Voici encore un extrait d’une chanson de Bruyant Alexandre de 1916 « La marraine des Poilus » :

« Savez-vous, marraine inconnue
Que j’ai pleuré comme un enfant
Votre lettre est la bienvenue
Je suis gai maintenant
Savez-vous marraine inconnue
Que j’ai pleuré comme un enfant
Votre lettre pour moi fut la bienvenue. »

Ces chansons témoignent de l’importance réelle des marraines sur le front. Les soldats attendent les lettres de leurs marraines comme un rayon de soleil au fond de leurs tranchées bien sombres et froides.

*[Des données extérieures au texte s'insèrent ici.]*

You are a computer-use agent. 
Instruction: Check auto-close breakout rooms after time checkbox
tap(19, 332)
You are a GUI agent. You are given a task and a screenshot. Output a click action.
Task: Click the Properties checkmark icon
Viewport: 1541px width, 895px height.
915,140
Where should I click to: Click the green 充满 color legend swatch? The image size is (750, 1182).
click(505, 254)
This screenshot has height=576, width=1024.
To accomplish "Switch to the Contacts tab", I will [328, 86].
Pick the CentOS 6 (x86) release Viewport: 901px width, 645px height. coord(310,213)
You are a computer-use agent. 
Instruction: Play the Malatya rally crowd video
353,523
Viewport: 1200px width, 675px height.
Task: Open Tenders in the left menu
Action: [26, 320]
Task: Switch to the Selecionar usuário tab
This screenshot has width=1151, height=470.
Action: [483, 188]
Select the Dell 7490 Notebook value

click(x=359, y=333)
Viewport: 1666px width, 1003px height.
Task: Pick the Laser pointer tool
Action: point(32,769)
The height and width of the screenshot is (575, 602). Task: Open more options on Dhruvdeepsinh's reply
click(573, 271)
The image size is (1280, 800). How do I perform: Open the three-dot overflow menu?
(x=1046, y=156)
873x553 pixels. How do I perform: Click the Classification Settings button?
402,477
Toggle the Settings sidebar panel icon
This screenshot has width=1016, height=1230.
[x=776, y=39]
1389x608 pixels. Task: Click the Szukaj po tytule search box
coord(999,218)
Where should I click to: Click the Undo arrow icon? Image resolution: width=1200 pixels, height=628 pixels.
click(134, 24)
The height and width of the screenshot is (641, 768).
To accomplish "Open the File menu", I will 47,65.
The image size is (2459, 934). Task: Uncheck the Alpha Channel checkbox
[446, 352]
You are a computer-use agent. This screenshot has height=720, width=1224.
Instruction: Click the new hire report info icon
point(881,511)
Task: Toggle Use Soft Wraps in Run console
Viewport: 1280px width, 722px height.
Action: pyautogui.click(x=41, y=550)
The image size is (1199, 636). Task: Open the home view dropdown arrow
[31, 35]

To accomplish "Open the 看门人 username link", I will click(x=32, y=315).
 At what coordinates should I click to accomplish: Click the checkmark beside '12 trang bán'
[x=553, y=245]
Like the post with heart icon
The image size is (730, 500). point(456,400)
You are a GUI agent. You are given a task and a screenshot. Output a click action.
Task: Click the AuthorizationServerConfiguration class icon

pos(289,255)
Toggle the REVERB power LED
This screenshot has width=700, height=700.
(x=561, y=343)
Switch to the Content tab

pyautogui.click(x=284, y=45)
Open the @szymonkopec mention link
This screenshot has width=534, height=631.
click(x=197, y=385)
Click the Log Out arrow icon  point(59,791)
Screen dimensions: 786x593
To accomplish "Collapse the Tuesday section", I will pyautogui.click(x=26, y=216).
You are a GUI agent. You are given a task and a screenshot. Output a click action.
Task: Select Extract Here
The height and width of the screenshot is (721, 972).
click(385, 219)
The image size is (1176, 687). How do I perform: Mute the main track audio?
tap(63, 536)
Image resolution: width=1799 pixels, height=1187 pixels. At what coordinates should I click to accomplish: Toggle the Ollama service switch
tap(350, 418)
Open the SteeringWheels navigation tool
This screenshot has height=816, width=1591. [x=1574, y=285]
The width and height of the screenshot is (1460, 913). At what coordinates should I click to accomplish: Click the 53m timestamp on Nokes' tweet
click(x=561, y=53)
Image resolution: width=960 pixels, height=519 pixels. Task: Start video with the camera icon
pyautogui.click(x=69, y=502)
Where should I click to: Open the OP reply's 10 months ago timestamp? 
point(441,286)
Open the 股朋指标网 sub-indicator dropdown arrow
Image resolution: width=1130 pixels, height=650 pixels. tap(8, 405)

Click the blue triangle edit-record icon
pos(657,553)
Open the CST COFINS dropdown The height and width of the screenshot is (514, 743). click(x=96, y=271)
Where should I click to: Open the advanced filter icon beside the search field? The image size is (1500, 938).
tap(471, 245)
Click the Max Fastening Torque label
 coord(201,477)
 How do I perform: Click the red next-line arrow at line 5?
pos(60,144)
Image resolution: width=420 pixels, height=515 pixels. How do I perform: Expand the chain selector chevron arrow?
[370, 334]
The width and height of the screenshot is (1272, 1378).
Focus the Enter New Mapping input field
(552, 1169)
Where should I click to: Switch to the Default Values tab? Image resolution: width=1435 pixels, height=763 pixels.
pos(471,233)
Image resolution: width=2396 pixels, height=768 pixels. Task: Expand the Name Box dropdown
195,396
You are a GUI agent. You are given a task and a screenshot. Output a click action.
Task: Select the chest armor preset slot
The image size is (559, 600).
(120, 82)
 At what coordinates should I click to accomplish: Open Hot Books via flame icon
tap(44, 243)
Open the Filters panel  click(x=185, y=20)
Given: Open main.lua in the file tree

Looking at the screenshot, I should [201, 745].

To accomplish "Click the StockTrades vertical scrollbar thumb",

L’évolution de la correspondance épistolaire des marraines

Si le rôle des marraines de guerre était au début louable et patriotique, il a existé des dérives lors de ces échanges épistolaires. En effet, rapidement, ces lettres ont été montrées du doigt, trop grivoises pour les uns, trop dangereuses pour les autres :

  • À cette époque, les relations entre inconnus n’étaient pas vues d’un bon œil et ne faisaient pas partie des règles de bienséance. Lorsque les échanges se rapprochèrent d’échanges grivois, il n’en fallut pas davantage pour que les moralisateurs dénoncent cette pratique.
  • Les autorités militaires craignaient pour leur part que des espions rédigent les missives et sapent le moral des troupes et découvrent des informations stratégiques.

Le marrainage ne résista pas à ce double procès et les femmes rédactrices furent de moins en moins nombreuses.

Cependant, malgré les accusations de légèreté, le rôle des marraines de guerre reste déterminant et prouve l’importance de la solidarité au sein d’une patrie. La marraine, comme elle a été imaginée lors de la création des premières associations, apporte réconfort et écoute aux plus démunis. On la retrouva d’ailleurs lors de la Seconde Guerre Mondiale.